From Google Images: Beast of Bodmin Moor Skit, or should I say, Kit. Sadly we didn't get a picture. |
Surely the advantage of being on holiday in Cornwall with a
husband and son who have biology degrees is that when you spot a British
mammal, they will identify it easily.
In fact, we saw and admired a number of seals relaxing in
the surf. “Look,” we cried, “Seals.”
Then, coming back
late at night from the Minack Theatre, we had to slow down to allow a badger to
chug across the road (appropriately, just outside the hamlet of Badger’s Cross). “Look,” we remarked, “A Badger.”

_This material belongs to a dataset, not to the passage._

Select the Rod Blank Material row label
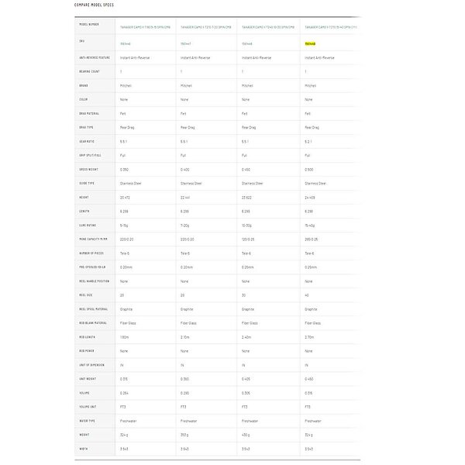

But then on the footpath from St Ives to Zennor, we looked
up and saw on a rise above us, about twenty metres away, a black creature.
“What the hell is
that?” we asked one another.
It was feline, but too large to be a domestic cat and had a
big head and tufted ears.
Could it be The Beast?
Rumours have abounded for years that following closures of
private menageries in the 1970s, some type of black big cat has been roaming
wild in Cornwall where the climate is mild and there are stretches of untamed countryside. Most publicity goes to the Beast of Bodmin
Moor but I have also met two people who claim to have seen them near Zennor.
Whether we saw The Beast or not, I now at least have an
explanation for why there are so few photos of The Beast – people are so busy
trying to work out what it is that they are seeing that by the time the
creature takes fright and lopes away, they still haven’t got their camera out.